…after Private Sector calls out Govt for not adhering to Constitution, CCJ orders
The husband of recently appointed Public Service Minister, Tabitha Sarabo-Halley, has taken to social media to incite Guyanese to “boycott” any business that is registered with the Private Sector Commission (PSC).
This move comes on the heels of the PSC calling out the APNU/AFC Government for its non-adherence to the country’s Constitution as well as disregard for the orders of the Caribbean Court of Justice (CCJ) in relation to the No-Confidence Motion passed in the National Assembly on December 21, 2018. The CCJ had ruled that the No-Confidence motion was validly passed and as such the Government is now a caretaker and that elections should be held as stipulated by the Constitution of Guyana.
Article 106 (6) of the Constitution of Guyana states: “The Cabinet including the President shall resign if the Government is defeated by the vote of a majority of all the elected members of the National Assembly on a vote of confidence.”
Meanwhile, Article 106 (7) states: “Notwithstanding its defeat, the Government shall remain in office and shall hold an election within three months, or such longer period as the National Assembly shall by resolution supported by not less than two-thirds of the votes of all the elected members of the National Assembly determine, and shall resign after the President takes the oath of office following the election.”
Clayon F Halley, on his Facebook account page, had a post “When last ya’ll boycott one ah dem business that is part of the PSC?”
The minister’s husband’s comments have since triggered outrage on social media, with persons expressing disgust at what some described as reckless, targeting and inciting statements.
Last week, the PSC stated that the Government’s caretaker status puts the State at risk and that companies are now extremely concerned about the status of contracts with the State, now that the Government must be in caretaker mode.
“It is the Private Sector’s view that the President, by his behaviour, has put at risk all Private Sector entities and other organisations made subject to contracts and any other action authorised by the Cabinet, by presuming them to be legal,” the PSC said in a strongly-worded statement earlier this week.

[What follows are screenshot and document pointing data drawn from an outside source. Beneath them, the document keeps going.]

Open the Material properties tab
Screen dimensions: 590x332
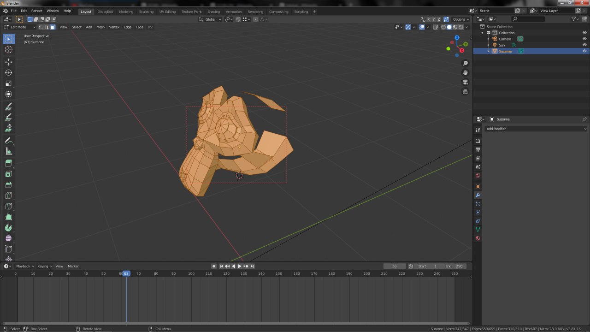pos(478,238)
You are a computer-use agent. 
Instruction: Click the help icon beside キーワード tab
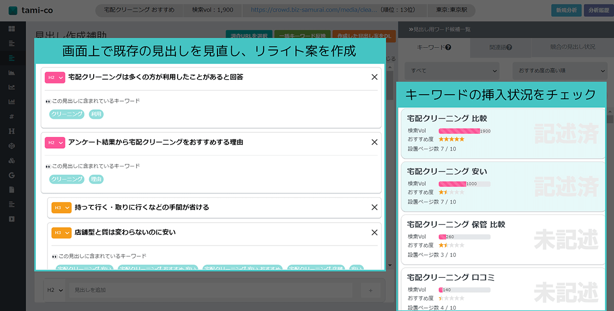[x=448, y=47]
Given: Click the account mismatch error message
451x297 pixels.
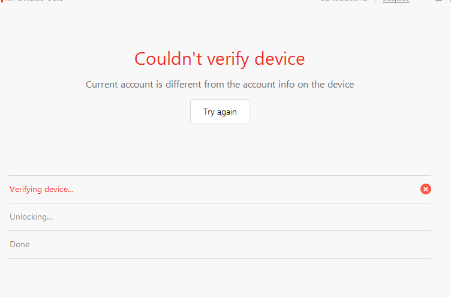Looking at the screenshot, I should (220, 85).
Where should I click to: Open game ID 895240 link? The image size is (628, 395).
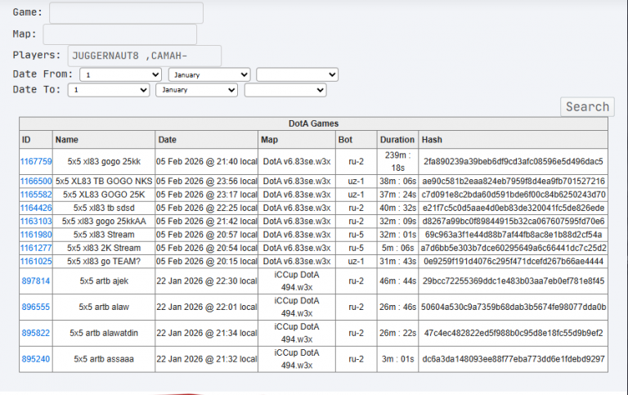(36, 359)
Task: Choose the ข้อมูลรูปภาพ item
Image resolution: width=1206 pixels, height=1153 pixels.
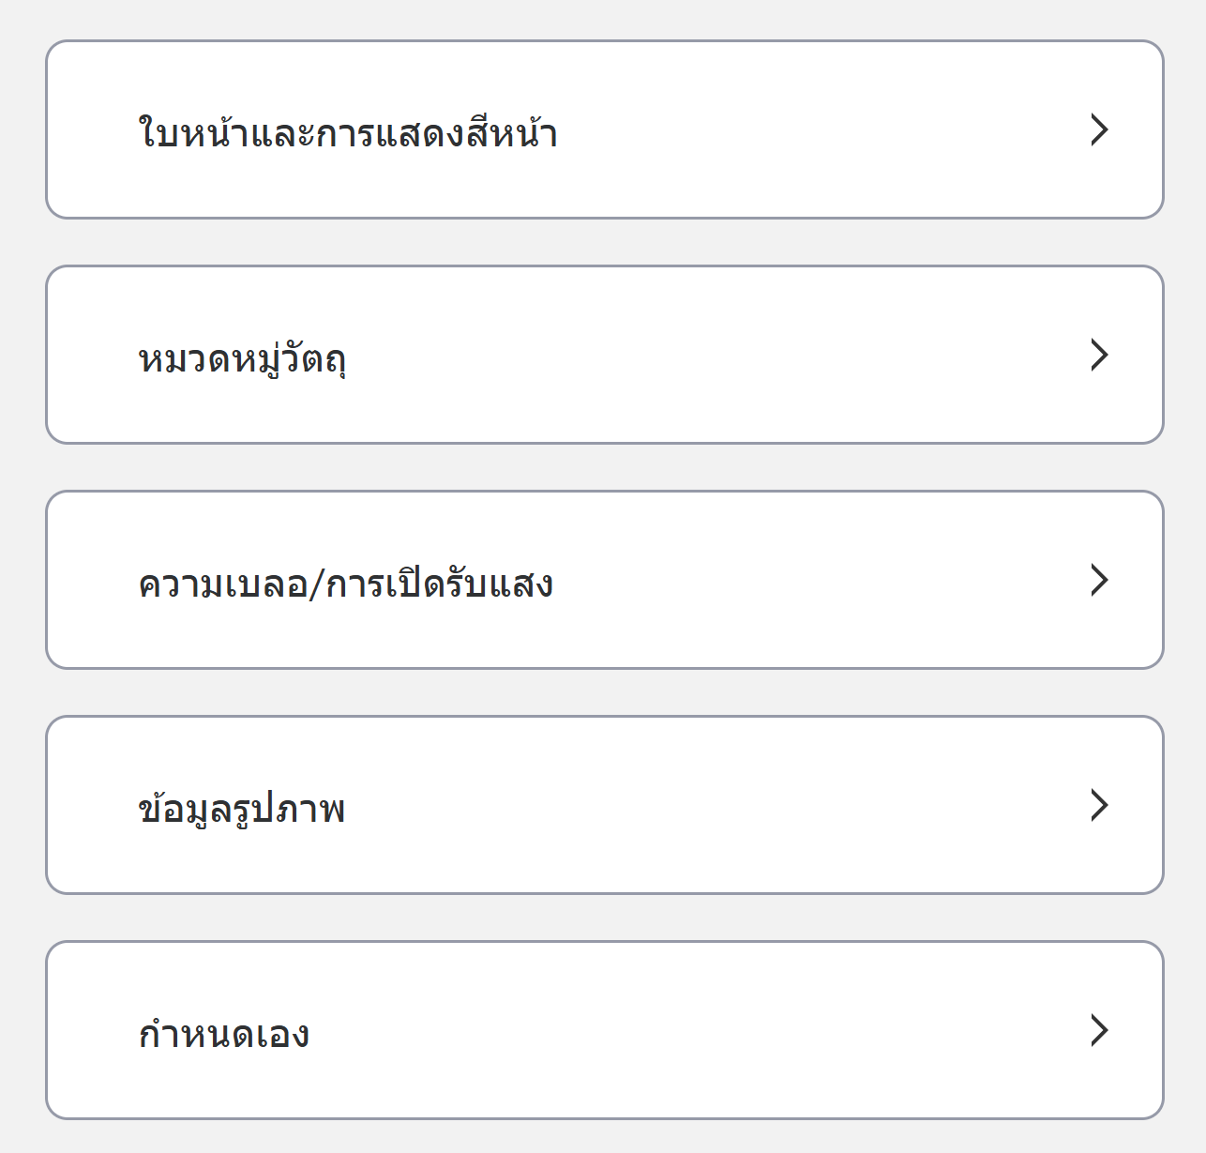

The PSC said it has asked its members to seek legal advice in this regard.
Since the Government fell to the no-confidence vote on December 21, 2018, Opposition Leader Bharrat Jagdeo has always maintained that the Government should be acting in a caretaker capacity only and not be entering into large scale contracts.

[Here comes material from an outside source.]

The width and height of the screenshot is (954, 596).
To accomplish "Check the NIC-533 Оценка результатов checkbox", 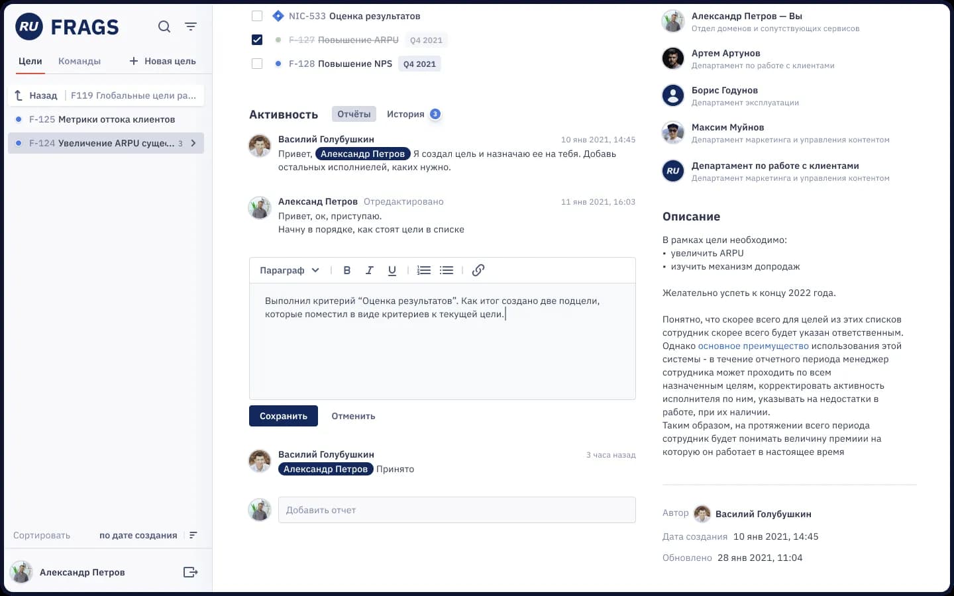I will pyautogui.click(x=257, y=16).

Jagdeo’s position was vindicated by the CCJ when it ruled that the Government should act as a caretaker or an “interim” administration until a new president is sworn-in.
“Article 106 envisaged that the tenure in office of the Cabinet, including the President after the Government’s defeat, is on a different footage from that which existed prior to the vote of no-confidence. By convention, the Government is expected to behave, during this interim period, as a caretaker and so restrain the exercise of its legal authority. It is this caretaker or interim role that explains the three-month deadline in the first instance that the Article lays down in principle for the holding of fresh elections,” CCJ President, Justice Adrian Saunders stated.
But President David Granger, after those orders, announced that Cabinet is still meeting. According to the PSC, the Head of State’s posture is “unacceptable”.
“It is totally unacceptable, therefore, to the Commission that the President has refused to honour the Constitution in announcing that the Cabinet shall continue to function.”
Despite its caretaker mode, the Government has since awarded multi-million-dollar contracts.